If you give this a whirl you should get back the text “Hello World”. Our endpoint is now secure and we can call it programmatically! This technique is really useful in AWS and is a great way to auth with a lot of services. With these tools under your belt you can make all kinds of super quick secure APIs to test ideas. We’re interested in putting a non trivial model up so next we’ll tackle some changes to our Lambda that must be made to acomodate big packages.

Dockerizing our Lambda

Remember in the beginning when we were talking about some of the Lambda downsides? Well this is where one of them rears it’s ugly head. The deployment package size for basic Lambdas is limited to 250MB. That might seem like a lot when it comes to code but in order to use a diffusion model here we’ll need the torch , diffusers , and transformers libraries. torch alone is about 800MB so that just won’t work with the basic Lambda.

We have a few options.
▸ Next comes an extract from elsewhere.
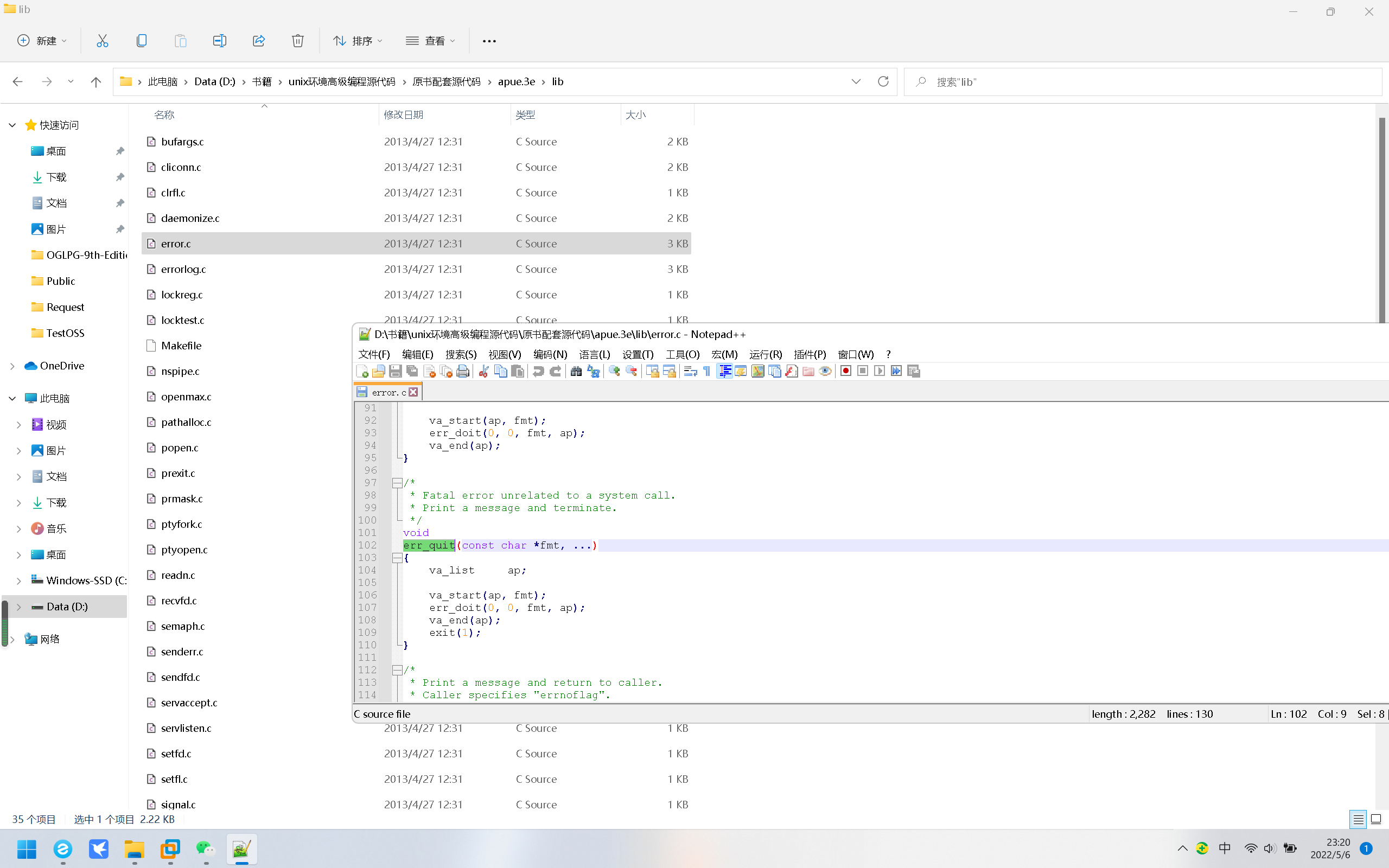Toggle Word Wrap in Notepad++ toolbar
Image resolution: width=1389 pixels, height=868 pixels.
[690, 372]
Wecan try and pair down the library to only the components that weneed, however that can be a ton of work and hard to maintain as libraries change. So I don’t usually like to do this.

We can look at alternative packages for deployment. For example, using ONNX let’s us install the much smaller onnxruntime library and run models on basic Lambdas. Initially I tried this route because optimizing and quantizing models has some real advantages! However, when doing inference using ORTStableDiffusionXLPipeline I noticed that the system was gobbling up over 20GBs of RAM! Since Lambda’s only support a maximum of 10GB this isn’t going to work either. If you’re interested in exploring deploying some ONNX models checkout my other blog post on deploying an ONNX model to Sagemaker.

The method I usually go with if I need big packages is to user a Docker based Lambda. In this paradigm we build our Lambda function on a container and then AWS loads the container into the Lambda service. It can do this because we setup a standard entrypoint and base image for the Lambda. Let’s create our container. It’s pretty simple. We use the Lambda Python 3.10 base image, we install our libraries, we copy our main function over and set the entrypoing to main.handler . No sweat.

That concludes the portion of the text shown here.